Problem details
In the listing below, find each line with the string "computer" and return it.

Data extracts
* * *

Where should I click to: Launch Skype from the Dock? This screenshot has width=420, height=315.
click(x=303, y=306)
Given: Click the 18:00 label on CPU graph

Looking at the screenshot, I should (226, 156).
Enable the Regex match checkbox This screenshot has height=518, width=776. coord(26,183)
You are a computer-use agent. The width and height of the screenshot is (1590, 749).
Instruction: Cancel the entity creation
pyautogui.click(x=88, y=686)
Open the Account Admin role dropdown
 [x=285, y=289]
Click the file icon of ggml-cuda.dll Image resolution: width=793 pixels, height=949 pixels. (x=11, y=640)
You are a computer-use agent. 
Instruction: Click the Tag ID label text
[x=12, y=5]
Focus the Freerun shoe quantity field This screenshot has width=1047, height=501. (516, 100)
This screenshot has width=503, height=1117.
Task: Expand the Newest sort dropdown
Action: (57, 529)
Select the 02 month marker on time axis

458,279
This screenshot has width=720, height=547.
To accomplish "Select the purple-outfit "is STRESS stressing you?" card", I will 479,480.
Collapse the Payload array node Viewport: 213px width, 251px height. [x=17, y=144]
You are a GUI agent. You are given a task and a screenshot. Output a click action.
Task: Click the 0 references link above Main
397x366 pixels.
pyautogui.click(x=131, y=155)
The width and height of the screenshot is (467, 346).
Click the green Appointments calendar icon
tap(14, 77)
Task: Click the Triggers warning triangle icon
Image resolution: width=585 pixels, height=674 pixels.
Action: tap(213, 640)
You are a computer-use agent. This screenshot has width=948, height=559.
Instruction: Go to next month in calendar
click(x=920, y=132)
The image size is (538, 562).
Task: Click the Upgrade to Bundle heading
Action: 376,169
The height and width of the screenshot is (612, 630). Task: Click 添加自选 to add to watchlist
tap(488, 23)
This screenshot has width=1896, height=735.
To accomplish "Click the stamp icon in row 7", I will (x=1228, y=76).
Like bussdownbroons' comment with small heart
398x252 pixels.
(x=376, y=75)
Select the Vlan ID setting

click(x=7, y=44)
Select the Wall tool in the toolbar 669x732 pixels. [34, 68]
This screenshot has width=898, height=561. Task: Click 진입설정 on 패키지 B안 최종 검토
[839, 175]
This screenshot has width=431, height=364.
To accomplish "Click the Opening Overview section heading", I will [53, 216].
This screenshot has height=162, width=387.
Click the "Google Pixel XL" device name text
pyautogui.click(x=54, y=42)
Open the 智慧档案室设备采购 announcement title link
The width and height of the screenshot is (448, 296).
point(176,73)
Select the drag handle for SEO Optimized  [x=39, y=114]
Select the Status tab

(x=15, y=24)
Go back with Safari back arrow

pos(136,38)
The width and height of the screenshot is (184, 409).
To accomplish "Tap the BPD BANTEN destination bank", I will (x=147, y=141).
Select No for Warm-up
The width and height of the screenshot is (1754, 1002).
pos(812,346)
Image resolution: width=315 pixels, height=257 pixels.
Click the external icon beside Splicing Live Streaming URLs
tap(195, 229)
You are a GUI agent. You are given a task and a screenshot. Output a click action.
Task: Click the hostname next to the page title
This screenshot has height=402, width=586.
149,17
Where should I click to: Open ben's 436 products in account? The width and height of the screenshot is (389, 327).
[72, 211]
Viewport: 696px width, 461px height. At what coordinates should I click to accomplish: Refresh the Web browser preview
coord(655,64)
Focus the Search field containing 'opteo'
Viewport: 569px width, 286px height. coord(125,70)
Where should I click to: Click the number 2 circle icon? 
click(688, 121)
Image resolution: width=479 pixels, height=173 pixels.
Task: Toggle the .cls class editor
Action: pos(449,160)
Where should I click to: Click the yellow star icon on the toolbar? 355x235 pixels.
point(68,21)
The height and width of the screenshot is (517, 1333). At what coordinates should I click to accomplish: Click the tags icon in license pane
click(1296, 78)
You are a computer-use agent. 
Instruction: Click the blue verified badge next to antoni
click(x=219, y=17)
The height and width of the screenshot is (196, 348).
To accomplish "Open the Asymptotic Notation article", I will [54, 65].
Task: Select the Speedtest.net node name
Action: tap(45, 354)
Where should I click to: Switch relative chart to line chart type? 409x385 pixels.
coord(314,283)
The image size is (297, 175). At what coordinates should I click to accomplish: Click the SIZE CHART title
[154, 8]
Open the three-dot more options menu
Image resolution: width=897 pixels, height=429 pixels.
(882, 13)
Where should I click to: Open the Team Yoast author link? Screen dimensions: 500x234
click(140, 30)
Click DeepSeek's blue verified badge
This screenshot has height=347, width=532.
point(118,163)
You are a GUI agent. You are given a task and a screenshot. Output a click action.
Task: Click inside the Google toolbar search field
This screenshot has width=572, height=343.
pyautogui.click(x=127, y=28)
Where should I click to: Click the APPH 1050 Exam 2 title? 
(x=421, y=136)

* * *

Answer for this exercise
You are a computer-use agent. The width and height of the screenshot is (1590, 749).
You are a computer-use agent. 
You are a computer-use agent. This screenshot has width=948, height=559.
You are a computer-use agent. 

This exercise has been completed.